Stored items
== Segment start ==
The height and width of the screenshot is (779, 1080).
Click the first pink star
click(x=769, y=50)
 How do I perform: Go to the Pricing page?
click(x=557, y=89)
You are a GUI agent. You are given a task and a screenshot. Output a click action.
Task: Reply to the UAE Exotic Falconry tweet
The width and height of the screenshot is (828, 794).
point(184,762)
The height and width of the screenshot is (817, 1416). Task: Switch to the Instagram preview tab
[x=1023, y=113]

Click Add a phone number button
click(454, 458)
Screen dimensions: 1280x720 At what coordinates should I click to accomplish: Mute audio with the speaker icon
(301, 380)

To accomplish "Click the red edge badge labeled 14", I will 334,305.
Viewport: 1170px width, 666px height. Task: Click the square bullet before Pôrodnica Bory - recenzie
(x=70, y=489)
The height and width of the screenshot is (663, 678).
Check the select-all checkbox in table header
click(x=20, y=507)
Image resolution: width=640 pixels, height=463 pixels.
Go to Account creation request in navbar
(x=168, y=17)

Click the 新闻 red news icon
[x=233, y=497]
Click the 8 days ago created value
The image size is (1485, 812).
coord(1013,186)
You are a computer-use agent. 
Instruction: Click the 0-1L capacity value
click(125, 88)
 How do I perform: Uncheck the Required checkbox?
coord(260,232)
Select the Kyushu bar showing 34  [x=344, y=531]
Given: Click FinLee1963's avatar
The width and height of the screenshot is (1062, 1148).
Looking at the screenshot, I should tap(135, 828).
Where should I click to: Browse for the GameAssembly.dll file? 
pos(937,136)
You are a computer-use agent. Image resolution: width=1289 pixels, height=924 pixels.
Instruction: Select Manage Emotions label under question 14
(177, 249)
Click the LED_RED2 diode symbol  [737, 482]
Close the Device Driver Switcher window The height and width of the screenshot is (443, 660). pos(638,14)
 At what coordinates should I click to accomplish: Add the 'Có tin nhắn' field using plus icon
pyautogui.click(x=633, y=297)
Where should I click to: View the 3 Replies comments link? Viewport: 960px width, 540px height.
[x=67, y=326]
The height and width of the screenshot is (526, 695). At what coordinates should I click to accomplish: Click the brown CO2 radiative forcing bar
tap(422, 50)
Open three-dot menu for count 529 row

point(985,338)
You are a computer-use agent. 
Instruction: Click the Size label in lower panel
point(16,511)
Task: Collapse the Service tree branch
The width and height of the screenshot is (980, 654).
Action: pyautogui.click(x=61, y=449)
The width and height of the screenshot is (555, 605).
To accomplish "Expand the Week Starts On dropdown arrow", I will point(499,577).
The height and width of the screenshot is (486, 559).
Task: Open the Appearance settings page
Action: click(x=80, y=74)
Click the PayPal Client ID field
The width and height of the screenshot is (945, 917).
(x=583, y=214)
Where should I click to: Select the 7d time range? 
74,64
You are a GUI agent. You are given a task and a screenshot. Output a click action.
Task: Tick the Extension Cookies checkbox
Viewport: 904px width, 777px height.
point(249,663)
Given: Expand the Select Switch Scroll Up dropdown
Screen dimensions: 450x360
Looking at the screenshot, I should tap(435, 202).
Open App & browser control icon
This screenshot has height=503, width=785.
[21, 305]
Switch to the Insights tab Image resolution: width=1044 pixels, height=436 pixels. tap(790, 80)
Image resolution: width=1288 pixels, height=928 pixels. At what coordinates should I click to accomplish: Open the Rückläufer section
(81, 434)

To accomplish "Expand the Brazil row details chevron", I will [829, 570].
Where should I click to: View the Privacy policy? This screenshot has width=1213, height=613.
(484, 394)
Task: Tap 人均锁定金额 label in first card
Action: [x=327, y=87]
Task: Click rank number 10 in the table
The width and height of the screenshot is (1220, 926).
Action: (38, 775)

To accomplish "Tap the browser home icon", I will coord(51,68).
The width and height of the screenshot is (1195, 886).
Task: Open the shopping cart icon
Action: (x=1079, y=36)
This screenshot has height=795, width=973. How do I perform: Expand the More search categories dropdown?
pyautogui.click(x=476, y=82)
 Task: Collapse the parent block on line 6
== Segment end ==
▸ **Work instructions**: Copy out the records shown above, every one, exactly.

▸ **Solution for this problem**:
The height and width of the screenshot is (779, 1080).
Click the first pink star
click(x=769, y=50)
 How do I perform: Go to the Pricing page?
click(x=557, y=89)
You are a GUI agent. You are given a task and a screenshot. Output a click action.
Task: Reply to the UAE Exotic Falconry tweet
The width and height of the screenshot is (828, 794).
point(184,762)
The height and width of the screenshot is (817, 1416). Task: Switch to the Instagram preview tab
[x=1023, y=113]

Click Add a phone number button
click(454, 458)
Screen dimensions: 1280x720 At what coordinates should I click to accomplish: Mute audio with the speaker icon
(301, 380)

To accomplish "Click the red edge badge labeled 14", I will 334,305.
Viewport: 1170px width, 666px height. Task: Click the square bullet before Pôrodnica Bory - recenzie
(x=70, y=489)
The height and width of the screenshot is (663, 678).
Check the select-all checkbox in table header
click(x=20, y=507)
Image resolution: width=640 pixels, height=463 pixels.
Go to Account creation request in navbar
(x=168, y=17)

Click the 新闻 red news icon
[x=233, y=497]
Click the 8 days ago created value
The image size is (1485, 812).
coord(1013,186)
You are a computer-use agent. 
Instruction: Click the 0-1L capacity value
click(125, 88)
 How do I perform: Uncheck the Required checkbox?
coord(260,232)
Select the Kyushu bar showing 34  [x=344, y=531]
Given: Click FinLee1963's avatar
The width and height of the screenshot is (1062, 1148).
Looking at the screenshot, I should tap(135, 828).
Where should I click to: Browse for the GameAssembly.dll file? 
pos(937,136)
You are a computer-use agent. Image resolution: width=1289 pixels, height=924 pixels.
Instruction: Select Manage Emotions label under question 14
(177, 249)
Click the LED_RED2 diode symbol  [737, 482]
Close the Device Driver Switcher window The height and width of the screenshot is (443, 660). pos(638,14)
 At what coordinates should I click to accomplish: Add the 'Có tin nhắn' field using plus icon
pyautogui.click(x=633, y=297)
Where should I click to: View the 3 Replies comments link? Viewport: 960px width, 540px height.
[x=67, y=326]
The height and width of the screenshot is (526, 695). At what coordinates should I click to accomplish: Click the brown CO2 radiative forcing bar
tap(422, 50)
Open three-dot menu for count 529 row

point(985,338)
You are a computer-use agent. 
Instruction: Click the Size label in lower panel
point(16,511)
Task: Collapse the Service tree branch
The width and height of the screenshot is (980, 654).
Action: pyautogui.click(x=61, y=449)
The width and height of the screenshot is (555, 605).
To accomplish "Expand the Week Starts On dropdown arrow", I will point(499,577).
The height and width of the screenshot is (486, 559).
Task: Open the Appearance settings page
Action: click(x=80, y=74)
Click the PayPal Client ID field
The width and height of the screenshot is (945, 917).
(x=583, y=214)
Where should I click to: Select the 7d time range? 
74,64
You are a GUI agent. You are given a task and a screenshot. Output a click action.
Task: Tick the Extension Cookies checkbox
Viewport: 904px width, 777px height.
point(249,663)
Given: Expand the Select Switch Scroll Up dropdown
Screen dimensions: 450x360
Looking at the screenshot, I should tap(435, 202).
Open App & browser control icon
This screenshot has height=503, width=785.
[21, 305]
Switch to the Insights tab Image resolution: width=1044 pixels, height=436 pixels. tap(790, 80)
Image resolution: width=1288 pixels, height=928 pixels. At what coordinates should I click to accomplish: Open the Rückläufer section
(81, 434)

To accomplish "Expand the Brazil row details chevron", I will [829, 570].
Where should I click to: View the Privacy policy? This screenshot has width=1213, height=613.
(484, 394)
Task: Tap 人均锁定金额 label in first card
Action: [x=327, y=87]
Task: Click rank number 10 in the table
The width and height of the screenshot is (1220, 926).
Action: (38, 775)

To accomplish "Tap the browser home icon", I will coord(51,68).
The width and height of the screenshot is (1195, 886).
Task: Open the shopping cart icon
Action: (x=1079, y=36)
This screenshot has height=795, width=973. How do I perform: Expand the More search categories dropdown?
pyautogui.click(x=476, y=82)
 Task: Collapse the parent block on line 6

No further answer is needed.